Pain and Photographs

It is my last day in London today and I will take a flight to home tomorrow. My generation was in awe of the USA and to some extent the UK too. But I never had a fascination for going abroad. I did not have a passport till the year 2000, and I had to get one because of travel for work abroad which was nine years prior to my retirement.

Since then, I have travelled to forty countries. There were some memorable moments. It was important to capture those moments in photographs. In those days aim and shoot cameras were available and the mobile cameras were quite a few years away from the market.

Lion House of the noble laureate VS Naipaul

When I travelled to Trinidad on work, and I did it several times, I carried my camera. The Indian diaspora was of great interest to me. I met a lady who was 103 years old and who had travelled with her parents from India. The family had migrated as indentured labour. It was a pleasant meeting and I clicked a few photographs with her. But my camera was stolen at the airport. (The loss still hurts!)

I visited Trinidad later a few times. And have blogged about it too, this blog about V S Naipaul’s home is my favourite one.

Look at this temple, a Shiva temple. Going to this temple was an emotional experience for me. SewDass Sadhu, an indentured labourer (his parents had reached there from Uttar Pradesh, India) who reclaimed some land from sea to build a Shiva Temple.
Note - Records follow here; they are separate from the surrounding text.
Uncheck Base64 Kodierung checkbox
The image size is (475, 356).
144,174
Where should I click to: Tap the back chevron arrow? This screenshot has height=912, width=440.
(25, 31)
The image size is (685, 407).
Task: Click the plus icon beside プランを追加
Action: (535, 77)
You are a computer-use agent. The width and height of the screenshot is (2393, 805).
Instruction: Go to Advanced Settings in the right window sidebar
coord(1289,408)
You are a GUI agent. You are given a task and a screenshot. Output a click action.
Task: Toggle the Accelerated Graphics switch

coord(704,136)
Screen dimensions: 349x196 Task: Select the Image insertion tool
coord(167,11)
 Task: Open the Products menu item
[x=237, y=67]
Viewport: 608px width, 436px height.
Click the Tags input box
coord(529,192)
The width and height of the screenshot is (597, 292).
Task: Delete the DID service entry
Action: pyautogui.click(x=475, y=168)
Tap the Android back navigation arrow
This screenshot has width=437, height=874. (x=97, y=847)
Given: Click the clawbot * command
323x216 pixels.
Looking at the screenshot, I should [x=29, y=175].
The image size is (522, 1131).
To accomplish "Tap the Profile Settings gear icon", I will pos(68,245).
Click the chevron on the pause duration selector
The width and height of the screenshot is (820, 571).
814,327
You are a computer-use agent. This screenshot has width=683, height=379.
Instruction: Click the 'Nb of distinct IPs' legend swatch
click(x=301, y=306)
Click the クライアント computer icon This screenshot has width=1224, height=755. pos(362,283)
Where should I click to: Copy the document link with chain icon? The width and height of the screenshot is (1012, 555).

The original temple which he had built was on somebody’s property so it was demolished, and SewDass built a new one by reclaiming a short patch of land from the sea! Interesting, nay, inspiring story of how ‘A will will find a way!’ His statue is erected near the temple.

In photography, the subject is sometimes more important than the aesthetics. The above photographs are good examples.

In the Caribbean, I visited Kingston, Jamaica on many occasions. And I always stayed at Hotel Pegasus. Very near to the hotel is the Emancipation Park, and this sculpture, a man and woman looking toward the sky, is at the entrance. It is called the ‘Redemption Song’ which is the name picked up from Jamaican Music great Bob Marley’s song.

The sculpture symbolizes uprising from slavery. It is very deeply moving; one must experience it. While in Jamaica, I read about slavery. Now there are a few docuseries depicting the trials and tribulations of slaves. That may be the reason that the sculpture stayed on my mind for long.

Art, they say, is borne out of pain and human suffering. “Pain doesn’t show up on a body scan and can’t be measured in a test. As a result, many chronic pain sufferers turn to art, opting to paint, draw or sculpt images in an effort to depict their pain” wrote Tara Parker-Pope in an NYTimes article. Human beings have this exceptional ability to communicate pain and feelings.

One sculpture inspires though it also communicates the pain of an indentured labourer. The other conveys the emancipation from slavery, their pain and immense violence humans can cause to other human beings and destroy their lives!

I clicked these photographs placed above. Their subject trumps the considerations of aesthetics in photography.

I think so, what say you?

Vivek S Patwardhan

“What you leave behind is not what is engraved in stone monuments, but what is woven into the lives of others.”